Let's Encrypt actually is feasible despite the rotation issue because the certificate root is included in standard osquery and Orbit packaging, so you don't have to pin to the specific certificate.

Ah gotcha, so essentially the fleet.pem that OSquery uses is actually the Let’s Encrypt root cert?

The one we package by default includes LE and a bunch of other CAs -- we actually use the set of roots from Mozilla. If you use the `--fleet-certificate` option then it only includes whatever you have in that file (which could be the LE root if you want to allow _only_ LE).

thanks Gents,
I did build a .pkg and deploy to a couple of test machines and they wouldn’t connect to the Server, but now I have some guidance I’ll re-do it ‘properly’.

If you're using a self-signed cert you definitely need the `--fleet-certificate` flag (or `--insecure` but that is of course not recommended for production)

You can look in `/var/log/orbit/orbit.stderr.log` to see why osquery is sad -- I'd guess you will see `certificate verify failed`.

ah, the other shoe drops!

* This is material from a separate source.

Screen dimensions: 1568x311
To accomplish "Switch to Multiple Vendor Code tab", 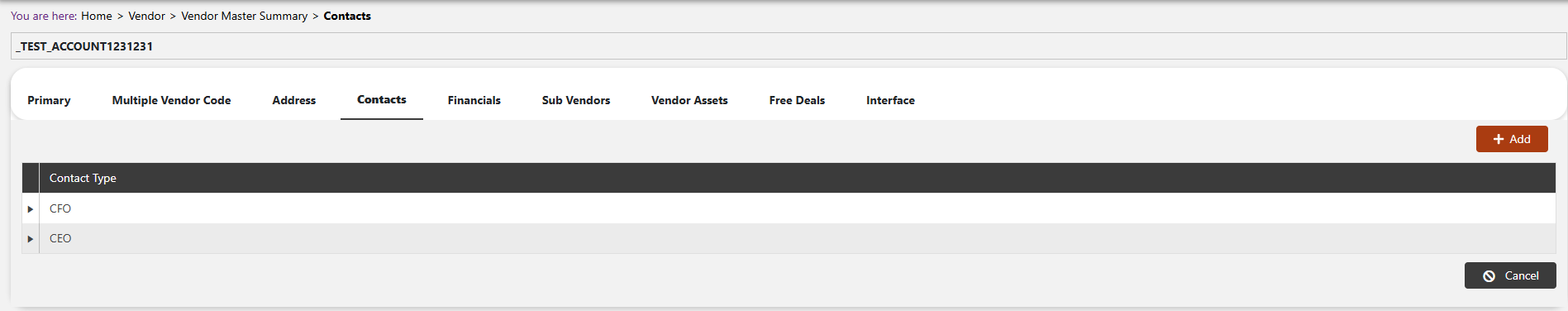I will (x=171, y=100).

Thanks for the extra info, that does explain a lot.

I must be using --fleet-certificate but I didn’t know it wasn’t recommended for prod lol

`--fleet-certificate` is absolutely recommended for prod. `--insecure` is not recommended for prod because it disables certificate validation.

Phew, yea currently I’m deploying fleet.pem cert which is generated from my own CA on an air gapped Pi

`--fleet-certificate` is not _necessary_ for prod though if you have a cert that's trusted by the roots in that bundle (eg. commercial CA, AWS ACM, Let's Encrypt, etc.)

<@U0JFM04MS> yea seems things have come a long way from when I deployed fleet. back then when you clicked enroll it just told you to download the fleet cert and the secret but I can see that with the orbit integration it has become all very point and shoot now which is nice, probably i will switch to orbit soon.